Students, including Graduate Assembly President Luis Tenorio, shared their concerns with Christ about barriers for international students, including the possibility of restricting GSI appointments to domestic students.
“I understand there are some risks (in hiring international GSIs),” Tenorio said during the meeting. “For me, the biggest thing is continuity and what it means for those students.”
After speaking with Christ, the Graduate Assembly approved fall funding for grad meetings, events and resources, as well as for grants and publications, and then the delegates moved on to resolutions.

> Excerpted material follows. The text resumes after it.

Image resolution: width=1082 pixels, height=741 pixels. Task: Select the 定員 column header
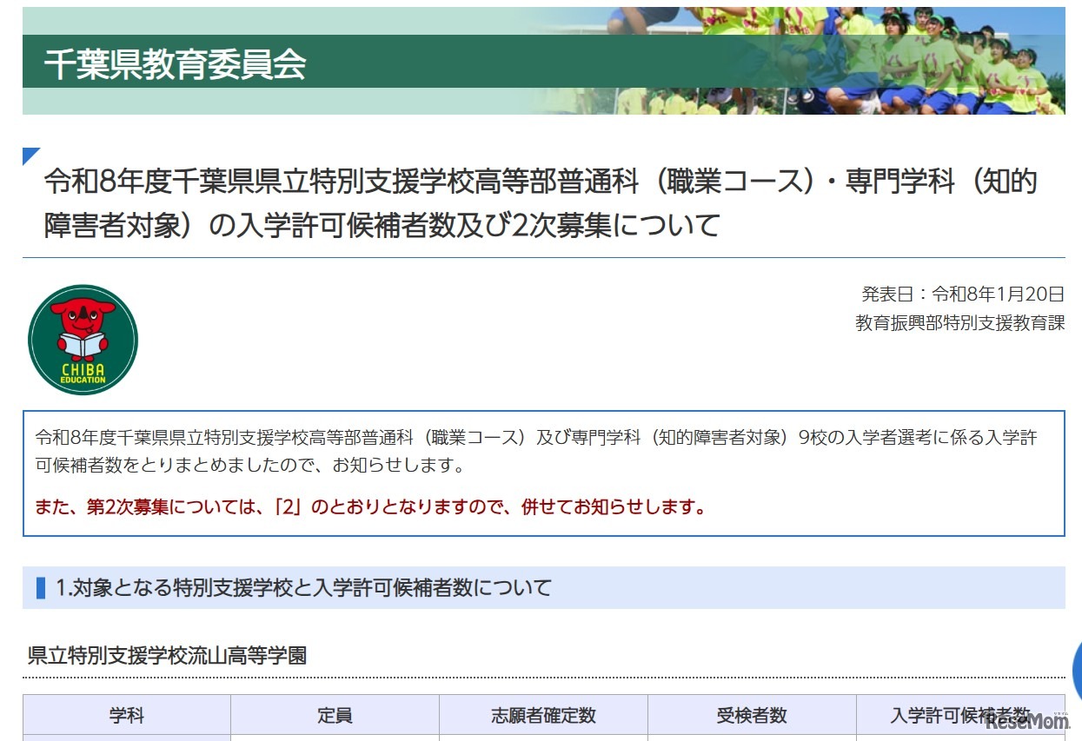pos(335,715)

The first resolution the assembly discussed allocates money that is currently unused because of COVID-19, including for travel, delegate parties and food, toward a “job bank” that can be used to hire graduate students for Graduate Assembly jobs such as data collection.
The bill, which passed, also increased the pay of several executive positions and committee members to reflect workload and addressed student groups’ increased costs because of the pandemic.

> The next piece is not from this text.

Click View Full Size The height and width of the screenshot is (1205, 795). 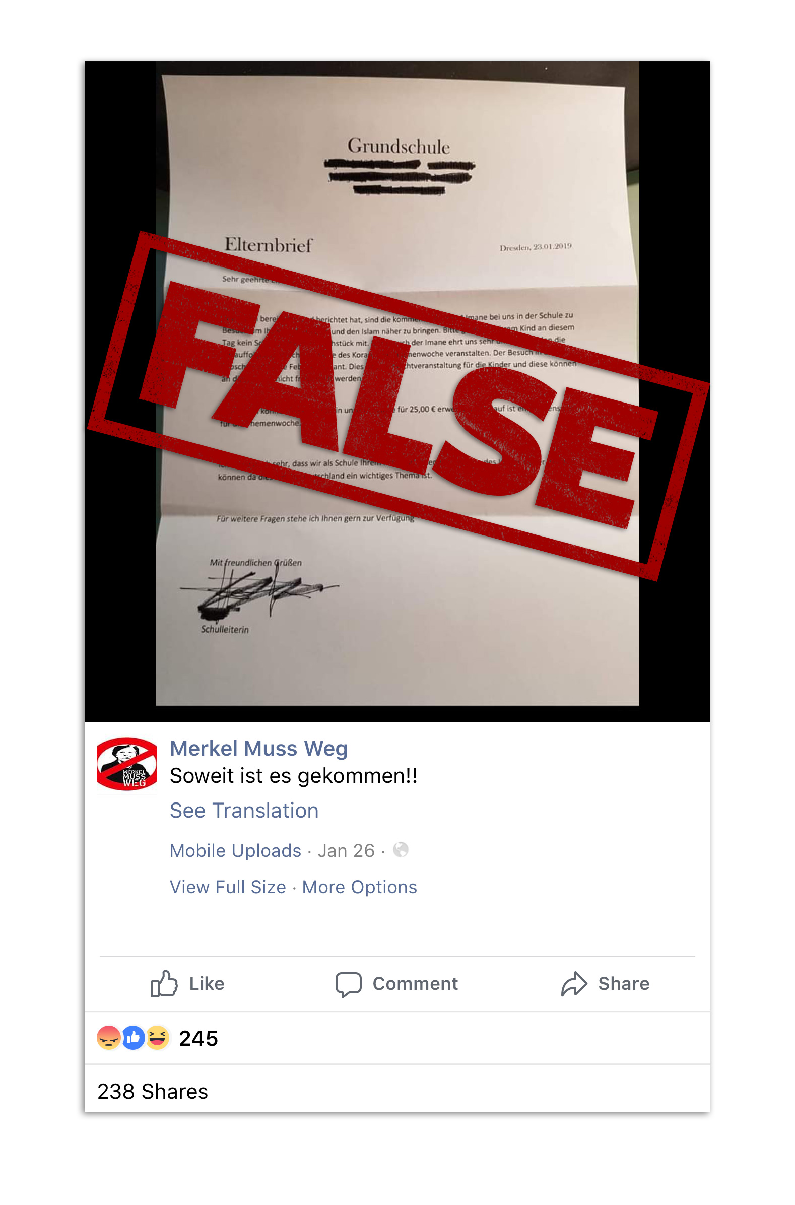pos(228,887)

Finally, delegates passed a resolution in support of Proposition 15, which would tax commercial and industrial properties valued at more than $3 million at their market values to increase funding for local governments and schools.
Resolution author and campus graduate student Jordan Burns said the proposition is especially important for Berkeley residents, as AC Transit is considering cutting service lines. According to Burns, Prop. 15 would direct $25 million to AC Transit and $80 million to the city governments of Oakland and Berkeley combined.
“California is in financial crisis right now,” Burns said. “This is one of the most just and equitable ways that we have at our disposal right now to avoid these cuts (to services and programs).”
At the end of the meeting, the delegates voted to delay approving their advocacy agenda for the year. It will be voted on at their next meeting Nov. 5.